### Task to carry out
An exact retyping of all lines below is the answer; pictures do not belong in it.

### Material for the task

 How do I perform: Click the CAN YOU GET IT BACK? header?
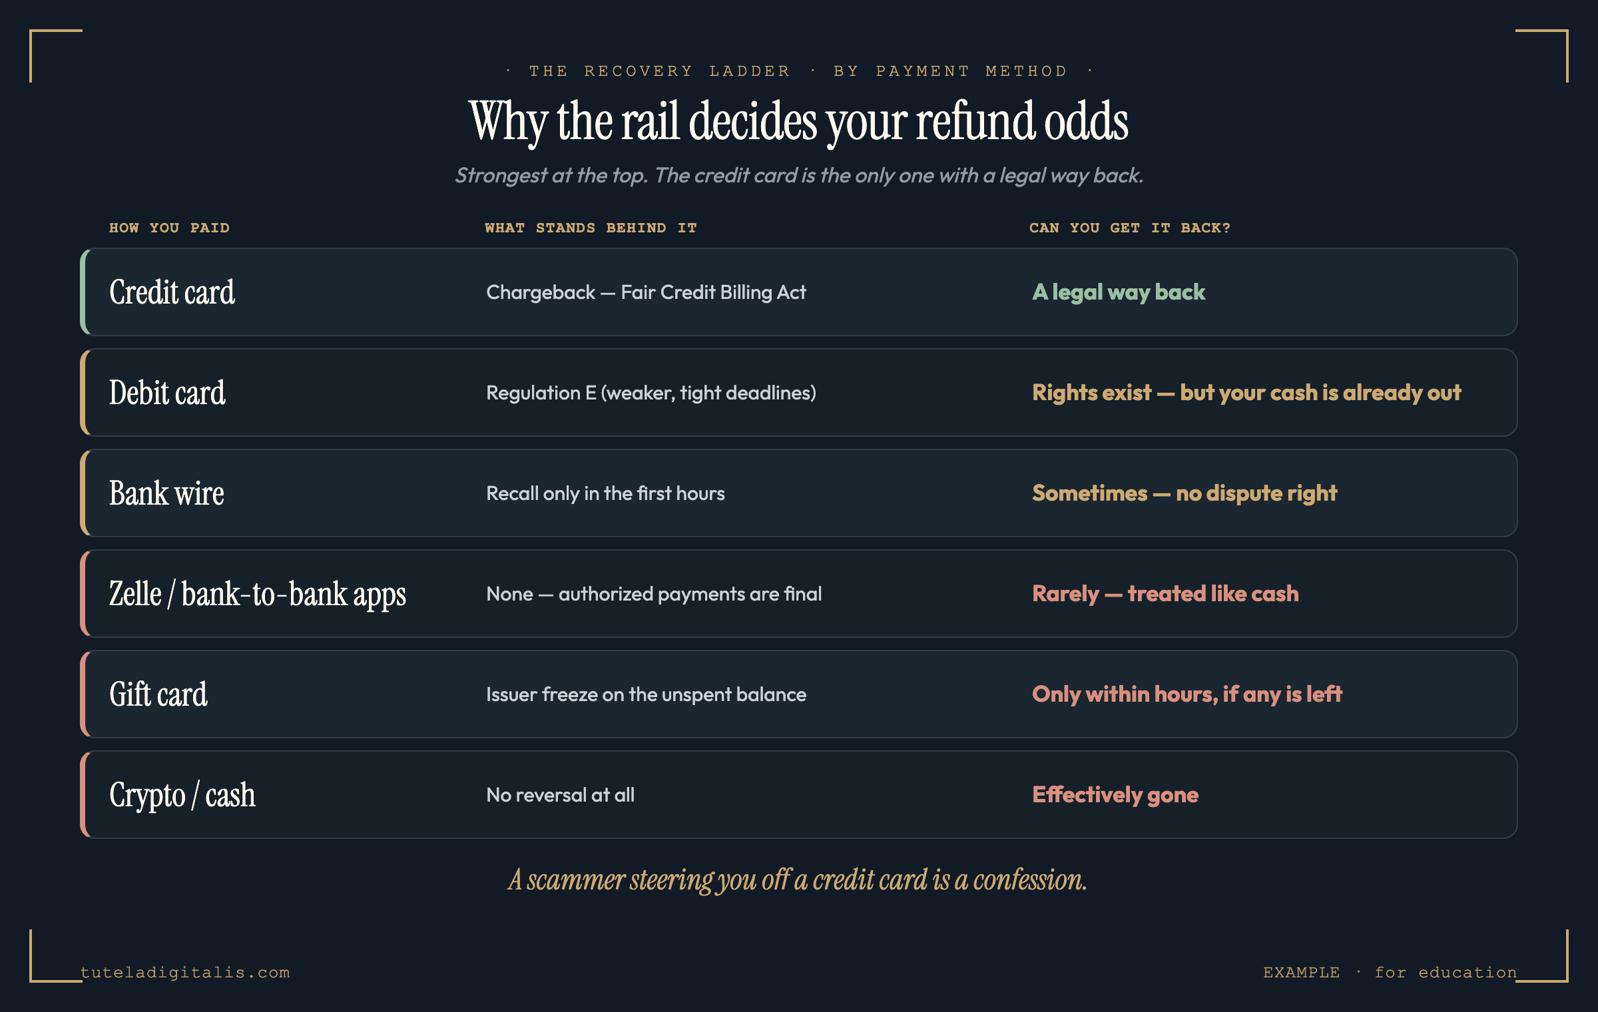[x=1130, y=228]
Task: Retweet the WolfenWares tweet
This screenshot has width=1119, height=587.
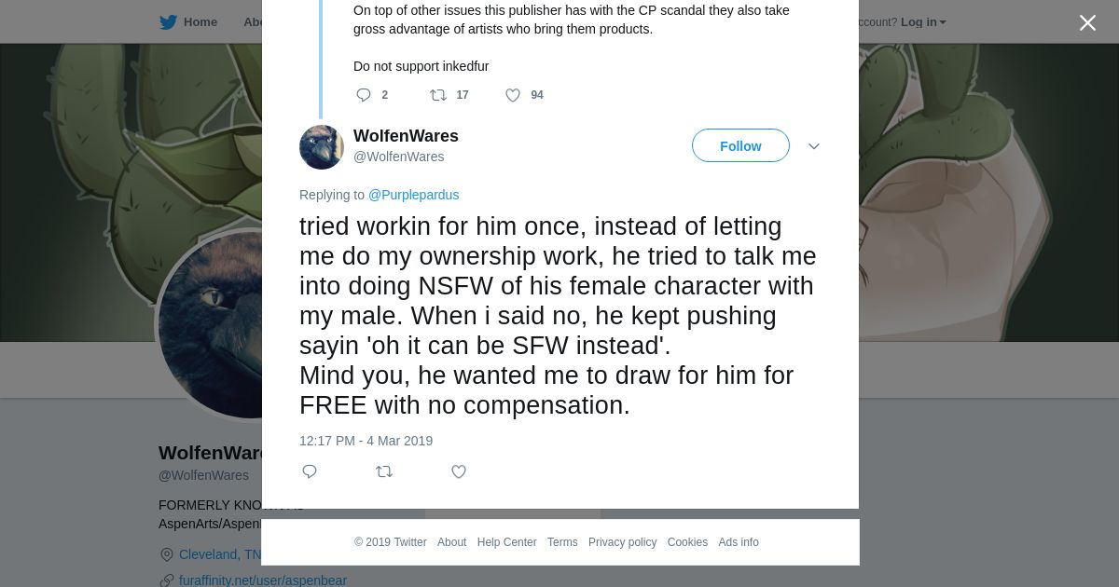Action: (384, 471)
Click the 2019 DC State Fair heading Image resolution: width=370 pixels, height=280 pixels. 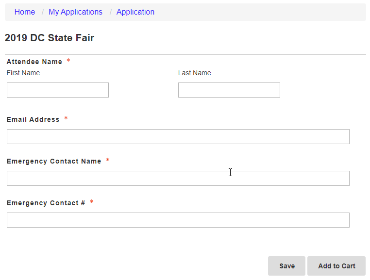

### Reply to the exercise
 How do I perform: Click the CAN YOU GET IT BACK? header?
[x=1130, y=228]
Task: Retweet the WolfenWares tweet
This screenshot has width=1119, height=587.
Action: (384, 471)
Click the 2019 DC State Fair heading Image resolution: width=370 pixels, height=280 pixels. 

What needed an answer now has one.